Aguirre’s jabs at the Union-Tribune on Monday continue a bitter feud between the newspaper and the city attorney, who has launched his own news blog on his office’s website because of his dissatisfaction with the paper’s coverage.

He jokingly compared the blog to propaganda, “like the Eastern European countries used to do.”

The creation of the blog was one the accomplishments from 2006 that Aguirre proclaimed at the event. He also boasted about:

The city’s settlement with the Securities and Exchange Commission in November, when the city avoided a fine but was ordered to hire a consultant at its own expense to oversee the city’s financial disclosure practices.

An appeals court’s decision to overturn a verdict that could have forced the city to owe developer Roque de la Fuente more than $150 million.

A consumer advocate’s settlement with the city to refund sewer ratepayers for the city’s past practice of structuring bills so that residents subsidized large industrial users.

The conclusion of the opening phase of the city’s major pension litigation, which seeks to set aside an estimated $900 million worth of benefits that contribute to the city’s pension deficit. A ruling on the first segment will likely be made by Thursday.

The recovery of more than $14.4 million for the city from consumer protection cases and in litigation brought against to the San Diego City Employees’ Retirement System’s former consultants.

Critics note that Aguirre didn’t refer to some of the blunders and losses his office experienced in 2006. Aguirre lost two portions of the pension case when a judge ruled that the city attorney could not serve as the chief legal adviser for the retirement system in the ongoing litigation and that the retirement system could continue paying benefits at its current levels.

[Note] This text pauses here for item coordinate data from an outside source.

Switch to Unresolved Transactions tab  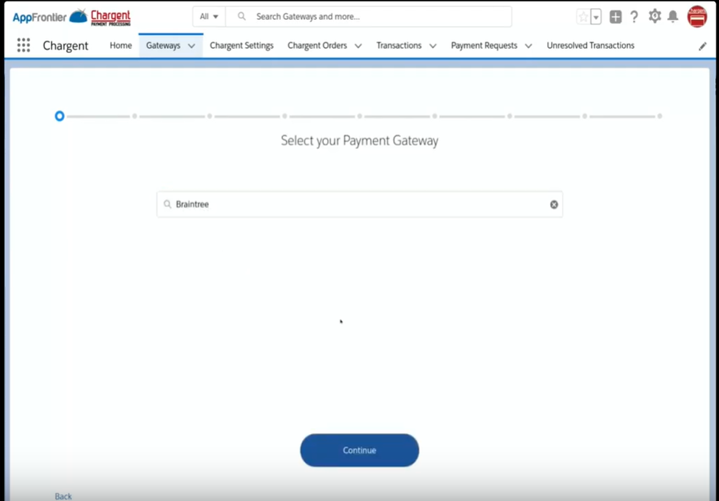pyautogui.click(x=590, y=46)
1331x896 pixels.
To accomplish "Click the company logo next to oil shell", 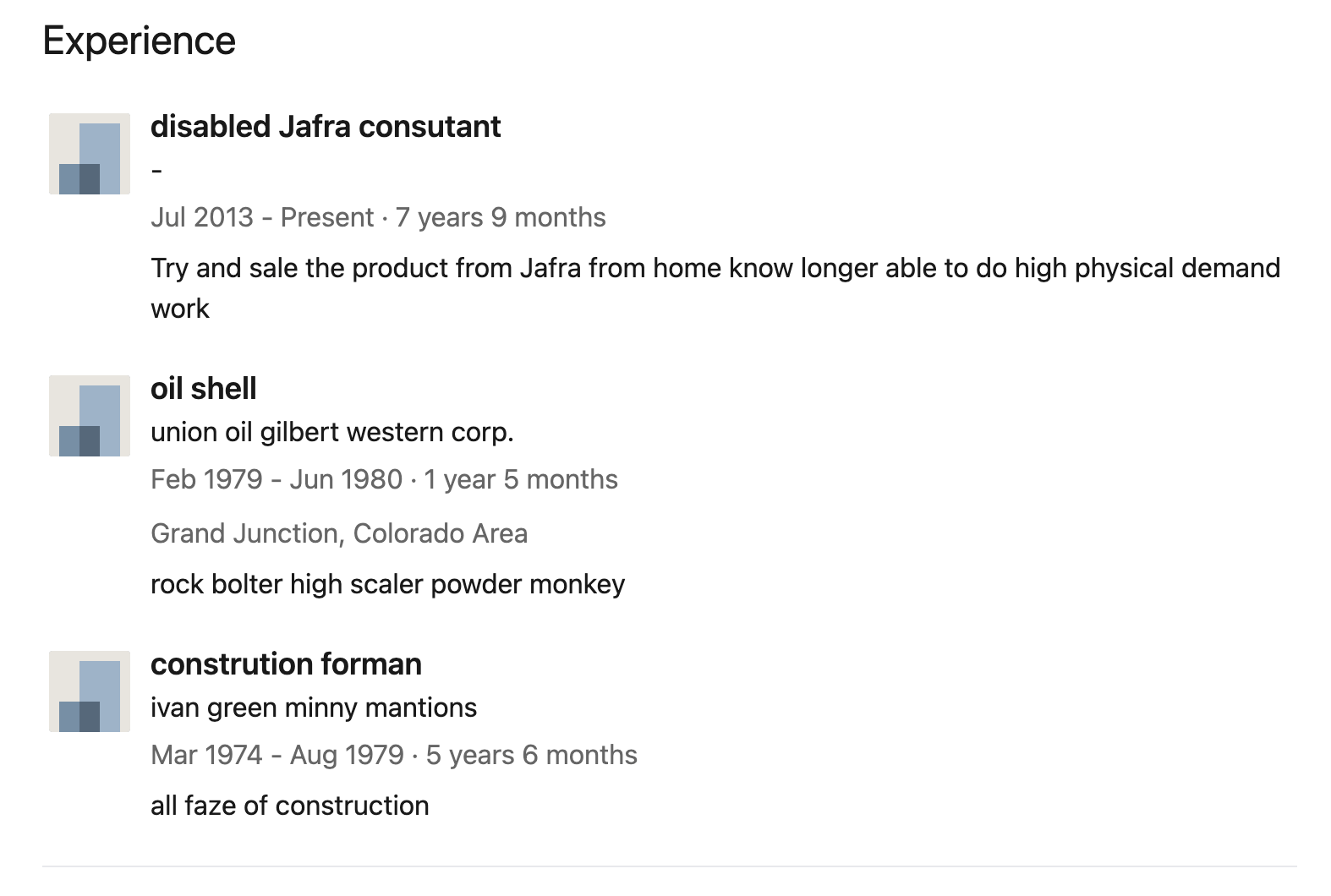I will coord(90,416).
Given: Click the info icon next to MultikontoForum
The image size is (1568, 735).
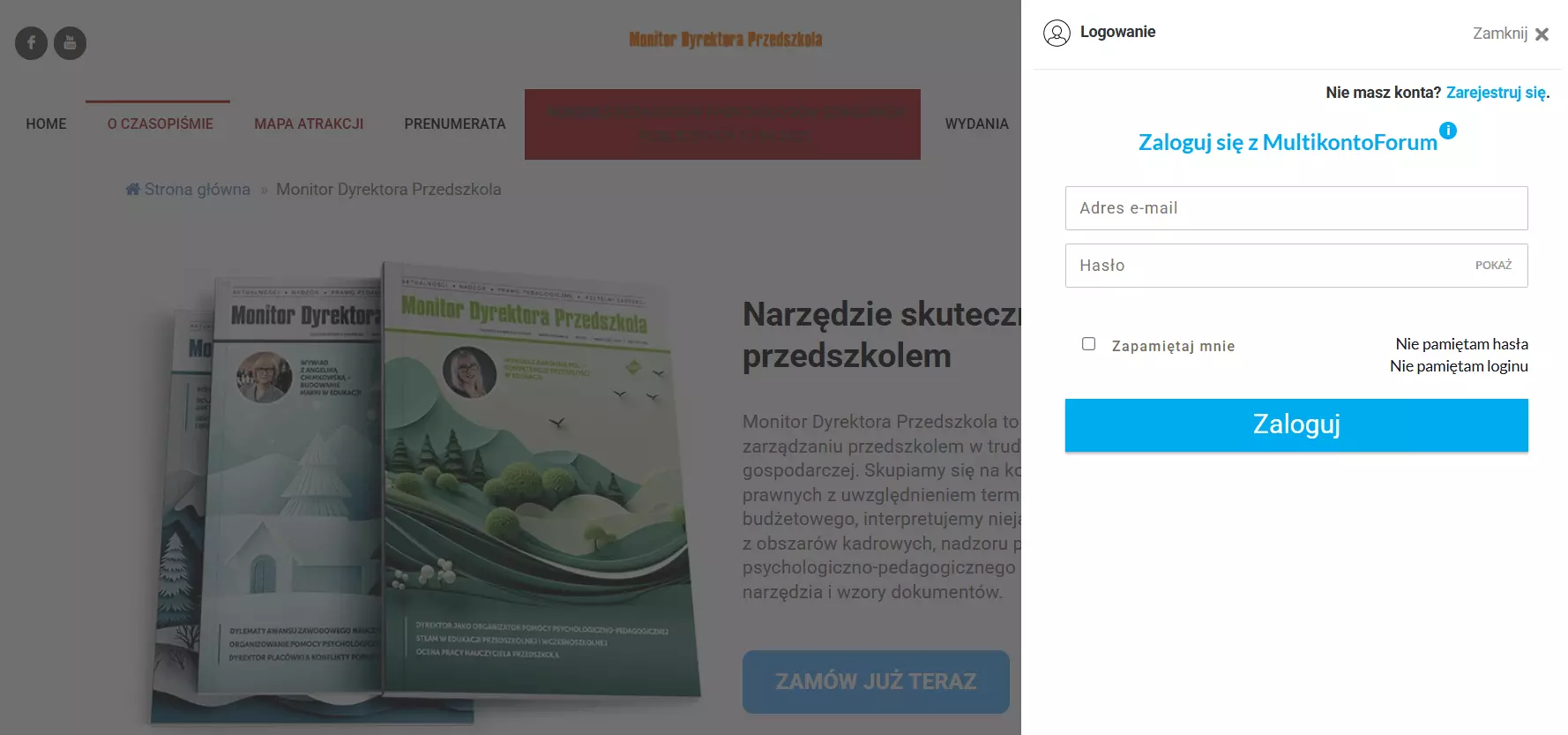Looking at the screenshot, I should tap(1448, 131).
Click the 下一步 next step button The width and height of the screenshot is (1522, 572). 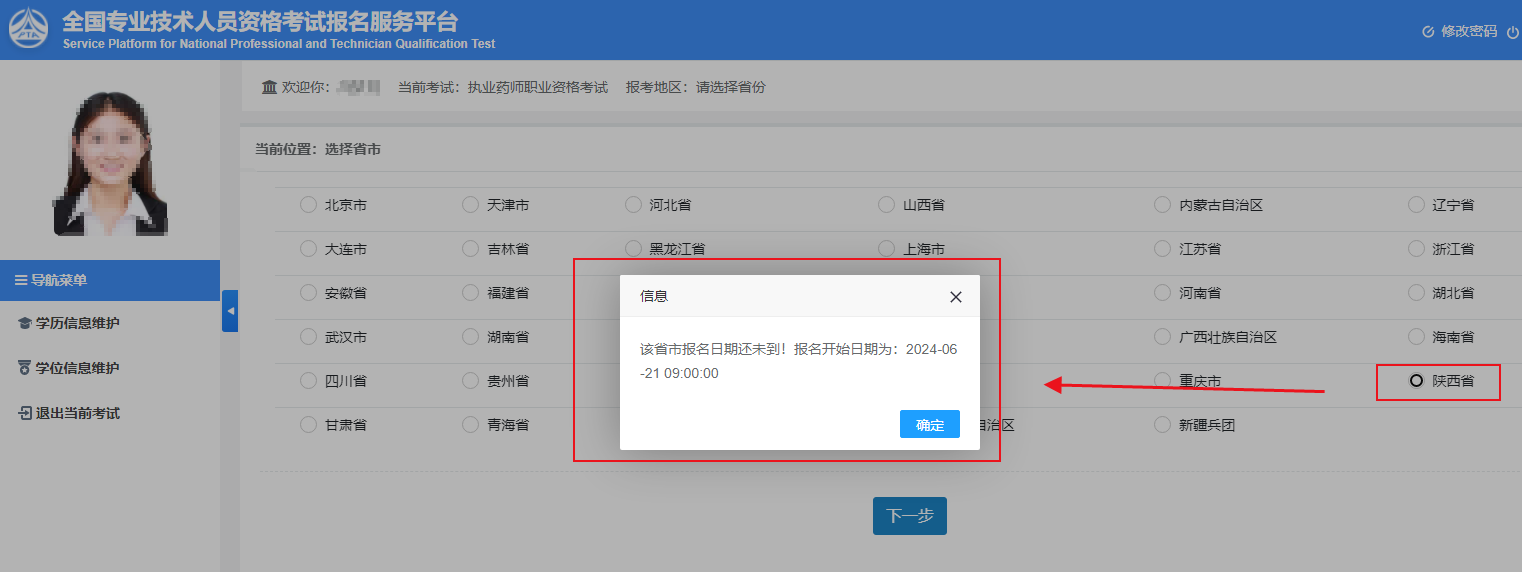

In another instance, Aguirre’s reports on the city’s past pension dealings forced the city attorney into an awkward position this spring when a former employee sued on same arguments posited by Aguirre. The city attorney’s failure to choose between admitting to his reports’ claims or defending the city in a $173 million lawsuit angered a judge, who said the handling of the case verged on carelessness. The city has since agreed to settle.

Aguirre’s detractors have also argued that his management style has driven veteran lawyers away from his office and that he does not provide the timely and quality legal advice that city officials seek.

“He has completely destroyed the reputation of one of the premier municipal law firms in United States,” said former Assistant City Attorney John Kaheny, who organizes an e-mail list that consistently commentates on Aguirre’s performance.

Aguirre’s supporters, however, maintain that his break with the office’s tradition is welcome.

“He tells the truth, he reads the contracts … and he came with no strings attached,” said Otto Emme, a La Jolla resident and former county grand juror. “He looks under every nook and cranny.”

Aguirre has often butted heads with other elected official because of his confrontational style. He has repeatedly accused four current council members – Scott Peters, Toni Atkins, Brian Maienschein and Jim Madaffer – of breaking the law when they helped approve the 2002 pension deal he is attacking in court and for not releasing pertinent financial information to investors. Councilwoman Donna Frye approved the defective bonds too, but Aguirre has largely given her a pass.

On Monday, however, Aguirre said he wanted to cooperate with the council more closely during the second half of his term.

The city attorney offered to help the four council members resolve any issues they have outstanding in the SEC’s ongoing investigation of City Hall, now that his client – the city government – has settled.

“I wouldn’t be looking for a pound of flesh, I’d just be trying to get the work resolved,” Aguirre said.

One council member, Peters, said he thought the gesture was “a nice thing to say,” but said he wasn’t aware that he was the target in an SEC investigation that he needed to resolve.

Peters, who serves as council president, wouldn’t comment on his past criticism that Aguirre hasn’t fulfilled his duties to the council, and instead said that he hoped that the two usual rivals could work together.

“I think it’s only for the good,” Peters said. “We’ve heard things like that before, but I hope it’s sincere.”